Between 1666 and 1676, the innermost ward was transformed and the palace buildings removed. The area around the White Tower was cleared so that anyone approaching would have to cross open ground. The Jewel House was demolished, and the Crown Jewels moved to Martin Tower.
The inner ward was created during Richard the Lionheart’s reign, when a moat was dug to the west of the innermost ward, doubling the castle’s size. Henry III erected the ward’s eastern and northern walls, and the ward’s dimensions remain to this day. Most of his work survives, and only 2 of the 9 towers he constructed have been completely rebuilt.
The main entrance to the inner ward would have been through a gatehouse, most likely in the western wall on the site of what is now Beauchamp Tower. The 13th-century Beauchamp Tower marks the first large scale use of brick as a building material in Britain, since the 5th-century departure of the Romans.
The Beauchamp Tower is one of the 13 towers that top the curtain wall. Anti-clockwise from the south-west corner they are: Bell, Beauchamp, Devereux, Flint, Bowyer, Brick, Martin, Constable, Broad Arrow, Salt, Lanthorn, Wakefield, and the Bloody Tower.
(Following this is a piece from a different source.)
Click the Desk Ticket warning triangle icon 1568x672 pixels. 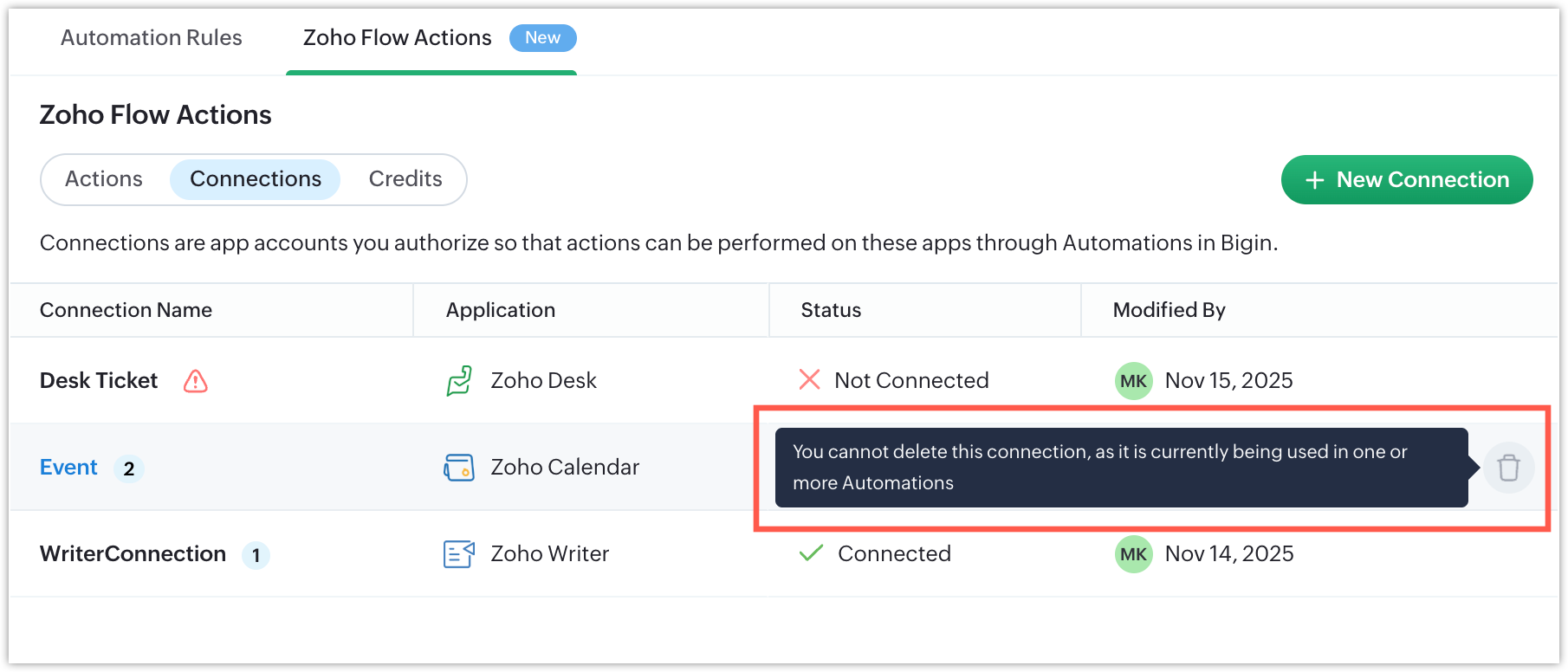coord(196,381)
While these towers provided positions from which flanking fire could be deployed against a potential enemy, they also contained accommodation.
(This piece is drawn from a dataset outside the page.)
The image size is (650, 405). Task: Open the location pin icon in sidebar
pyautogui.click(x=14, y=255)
As its name suggests, Bell Tower housed a belfry, its purpose to raise the alarm in the event of an attack. The royal bow-maker, responsible for making longbows, crossbows, catapults, and other siege and hand weapons, had a workshop in the Bowyer Tower. A turret at the top of Lanthorn Tower was used as a beacon by traffic approaching the Tower at night. The Bloody Tower acquired its name in the 16th century, as it was believed to be the site of the murder of the Princes in the Tower.
As a result of Henry’s expansion, St Peter ad Vincula, a Norman chapel which had previously stood outside the Tower, was incorporated into the castle. Henry decorated the chapel by adding glazed windows and stalls for himself and his queen. It was rebuilt by Edward I and again by Henry VIII in 1519; the current building dates from this period, although the chapel was refurbished in the 19th century.
The Waterloo Barracks were built in 1845 on the site of the burned down Grand Storehouse and remain to this day, housing the Crown Jewels.
A third ward was created during Edward I’s extension of the Tower, as the narrow enclosure completely surrounded the castle.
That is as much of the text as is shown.